Modulou-se por estas bandas apenas o sinal, e mais nada.

Senão, vejamos:

CATURITÉ  - Mais potente das novas FM’s

permanece ‘insossa’ por ordem do bispo

 

 

 

 

 

 

 

 

 

 

 

 

 

 

 

 

 

João Barros e Ubiratan Cirne ladeados pelo diretor da rádio

Das que migraram para FM, a rádio da Diocese tem a maior potência, mas ao deixar de ser sintonizada nos pés-de-serra levou um baque. Seu jornalismo é insosso, embora esse não seja um problema de agora, em face da “santidade” dos padres que a administram rezar pela cartilha do bispo, aquela que proíbe entrar em bolas divididas e que tais.

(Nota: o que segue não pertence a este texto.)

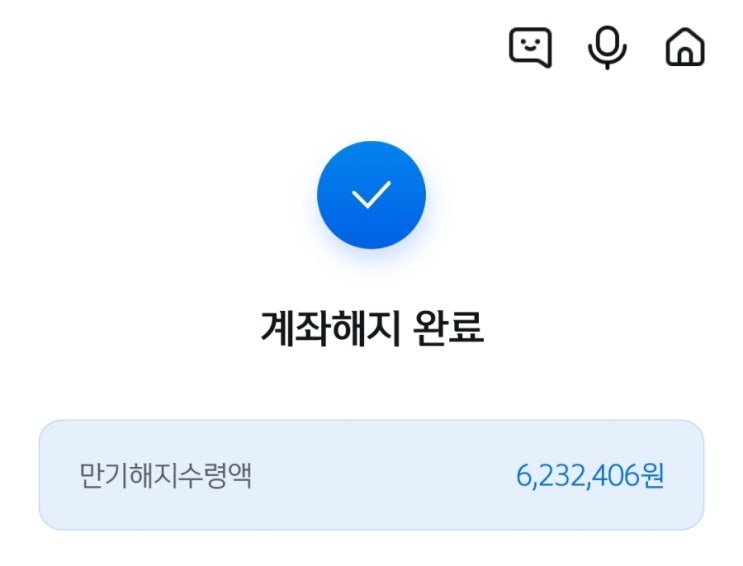Image resolution: width=743 pixels, height=566 pixels.
Task: Click the 만기해지수령액 label
Action: point(165,475)
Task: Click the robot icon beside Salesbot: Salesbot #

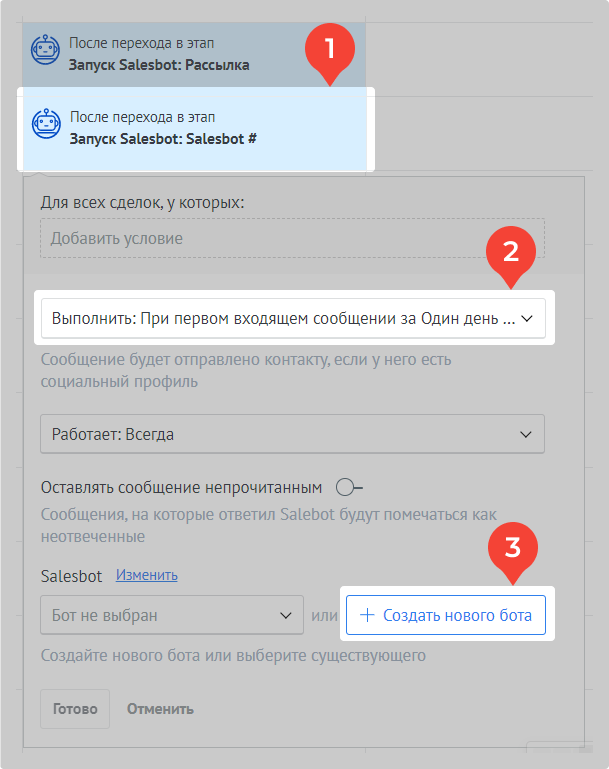Action: pos(45,124)
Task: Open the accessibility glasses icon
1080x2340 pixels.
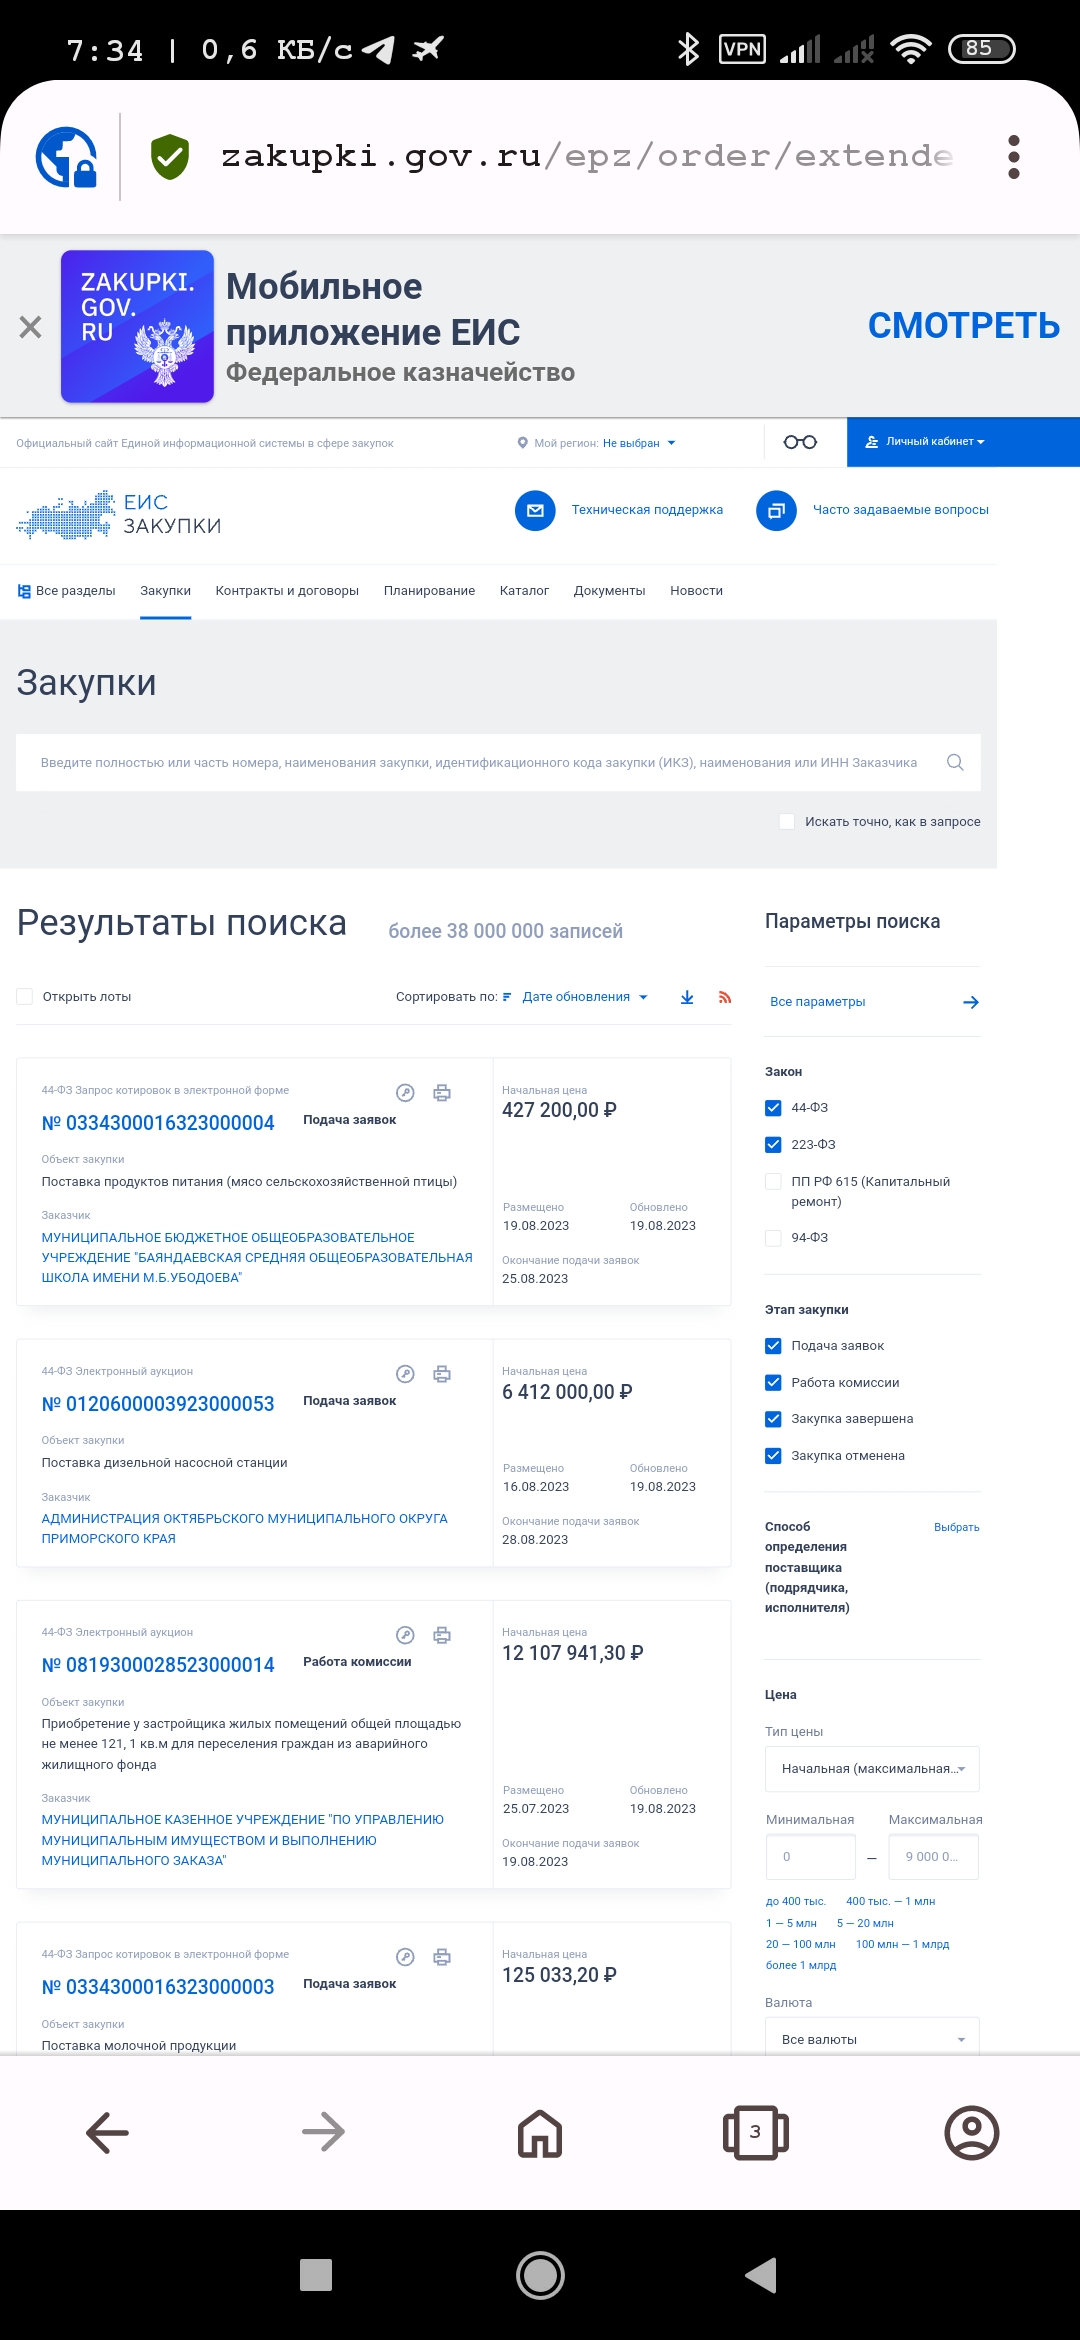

Por lá ainda dá para salvar o “Caturité nos Municípios”, fermentado meses atrás com a presença de João Barros dividindo com Ubiratan Cirne a mesma mumificada fórmula que nem sequer sofreu mudanças em meio à dose do veneno que matou o fundador Hugo Ramos.

CARIRI – Bolinha quis vencer na política, mas seu

projeto lhe fez descer a ladeira junto com a rádio



 

 

 

 

 

 

 

 

Morib Macedo no comando do jornalismo matinal da emissora

Inaugurada com pompas, coquetel e a água benta do jovial gorducho padre Hachid Ilo, que há dois meses ganhou um programa só seu, a Cariri FM foi uma tempestade... Arrendada da família Ribeiro pelo inquieto Arthur Bolinha, que avistava nela a sua grande chance de ser vitorioso na política partidária, de logo cometeu um erro crasso e imperdoável - o de decepar-lhe a identidade!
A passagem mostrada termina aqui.